Man muss halt die Erfahrung sammeln, und sich an die richtige Technik rantasten. (an nem Fluss wie der Maas) und das dauert teilweise ziemlich lange. Und wenn man dann so lange ohne Fisch bleibt ist es schon verständlich, dass man keinen Bock mehr hat und aufhört mit der Angelei. Deshalb halte ich es echt für sinnvoll, erste Erfahrungen an kleineren Seen sammelt, wo man dann auch schneller nen Fisch fängt. Und genau dafür sind die Teiche in Kerkrade sehr gut geeignet (vorallem der Schlossweiher). und wenn du auch ab und zu fisch mitnehmen willst, fährst du halt mal an nen Forellensee. Die Anlage in Hauset findest du hier , die in Mechelen hier . Zwar sind die Forellenweiher nicht so anglerisch attraktiv, aber dua kommst du auf deine kosten, was fisch mitnhemen betrifft.
Achso, wenn du noch andere Fragen diesbezüglich hast, meld dich doch per pn, denn das wird echt was zu viel offtopic, was wir hier schreiben 
;-)
Grüße
Jogi


----------



## FrEAk89 (16. April 2010)

*AW: kerkrade*

Wunderbar da bedanke ich mich erstmal ^^. Die meisten Fragen sind geklärt


----------



## jogibaer1996 (28. April 2010)

*AW: kerkrade*

meld dich doch mal, wenn du mal dort warst und berichte...
Freu mich drauf.
Vielleicht werd ich im kommenden Monat noch mal hinfahren und mein Glück auf de karpers und vielleicht auch auf schleien versuchen... Mal sehen

Grüße
Jogi


----------



## jogibaer1996 (2. Mai 2010)

*AW: kerkrade*

moin zusammen,
weiß jemand, ob es in einem der Seen in Kerkrade auch Zander gibt? Oder gibts nur Hecht und Barsch?

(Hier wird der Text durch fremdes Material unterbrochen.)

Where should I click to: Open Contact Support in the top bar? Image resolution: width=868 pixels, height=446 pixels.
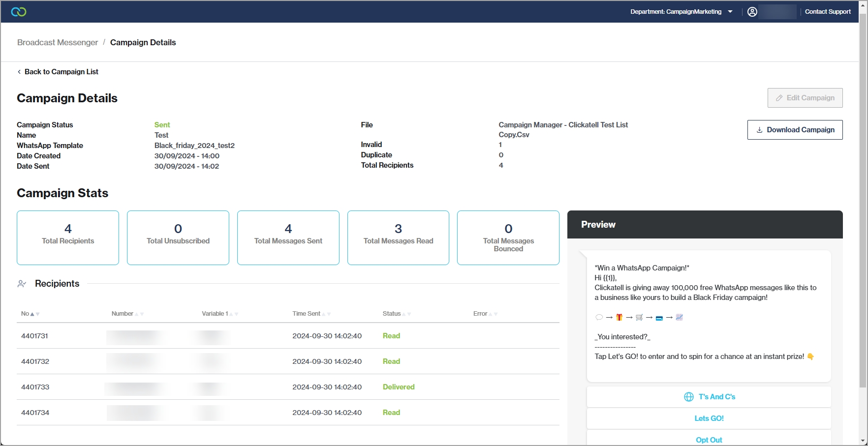click(x=828, y=12)

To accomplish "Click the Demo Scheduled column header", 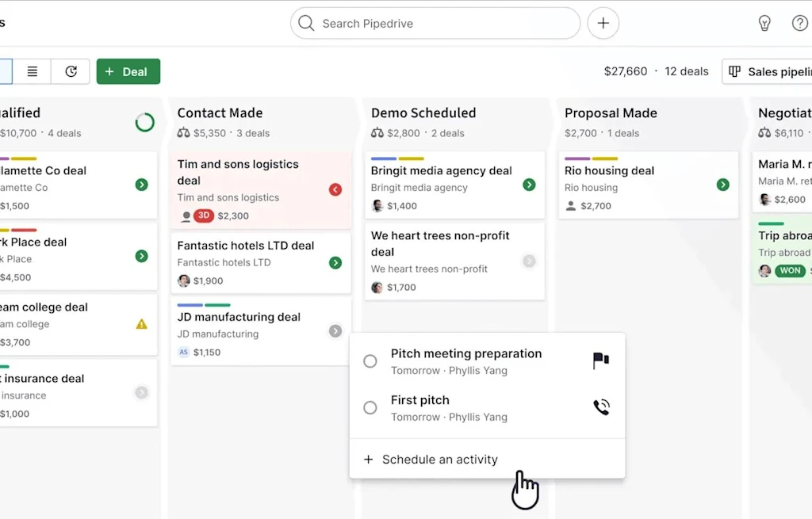I will coord(423,113).
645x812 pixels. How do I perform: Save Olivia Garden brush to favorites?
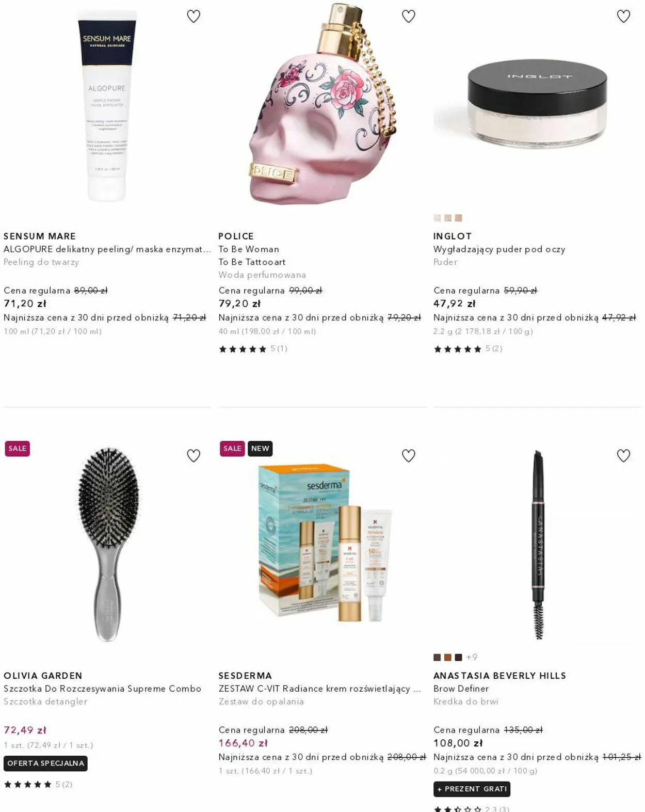[194, 456]
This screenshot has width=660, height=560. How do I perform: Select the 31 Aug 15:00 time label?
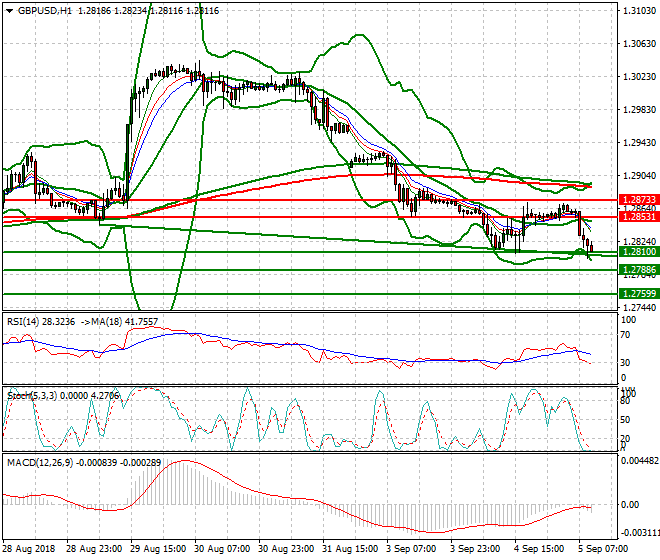click(x=349, y=549)
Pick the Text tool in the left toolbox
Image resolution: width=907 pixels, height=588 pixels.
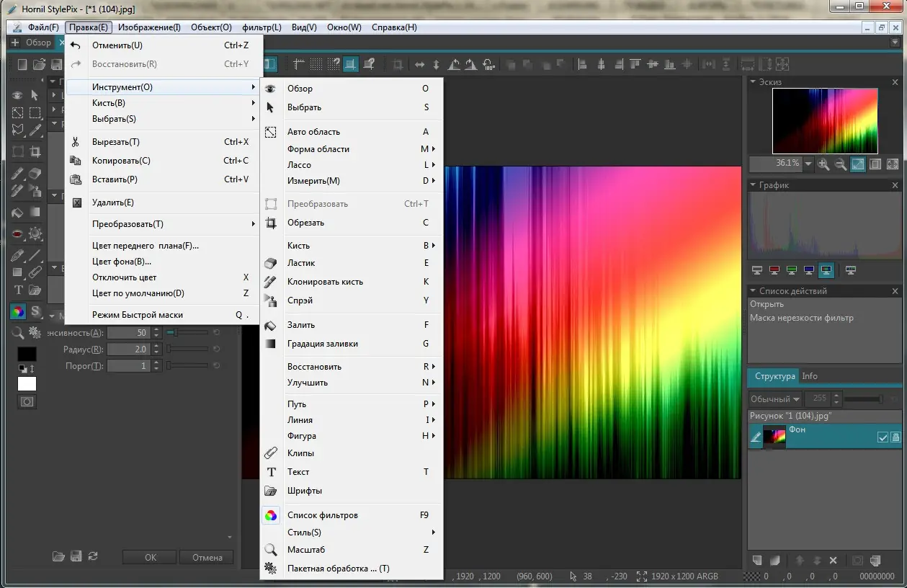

Außerdem wollt ich mal anregen, dass die Kerkradeangler (ich werde auch bald wieder dazugehören) hier ihre fänge etc. posten. Es gibt doch sicherlich ein paar, die dort hin fahren, oder?

Grüße
Jogi


----------



## Sepp G (3. Mai 2010)

*AW: kerkrade*

Hallo zusammen, ich bin seit ca. 9Jahren in dem Verein und ich habe dort noch nie einen Zander gefangen oder gehört das dort einer gefangen wurde. Aber Aale und Welse kann man dort noch fangen.


----------



## jogibaer1996 (3. Mai 2010)

*AW: kerkrade*

Jupp... von Aal hab ich auch schon gehört. Am Kasteel, oder?
Vielleicht fahr im am WE noch mal hin. Ich war lang nicht mehr da. Nur schade, dass der Raubfisch noch dicht ist in NL...
Sepp, meld dich doch mal, wenn du noch mal fährst?
Grüße
Jogi


----------



## Mack (4. Mai 2010)

*AW: kerkrade*

Hi Sepp G
Dort gibt es keine Zander, habe über 15 Jahre dort geangelt und nicht einen Zander rausgeholt.
Da musste noch ein bisschen weiter fahren zum Juliana Kanal.
Gruß Mack


----------



## jogibaer1996 (12. Mai 2010)

*AW: kerkrade*

vielleicht far' ich morgen mal hin und hol mir ein paar köfis. mal schauen...
naja, und versuch es möglicherweise auch noch mal kurz auf karpfen. Aber nur wenn das Wetter gut ist :-D

Grüße
Jogi


----------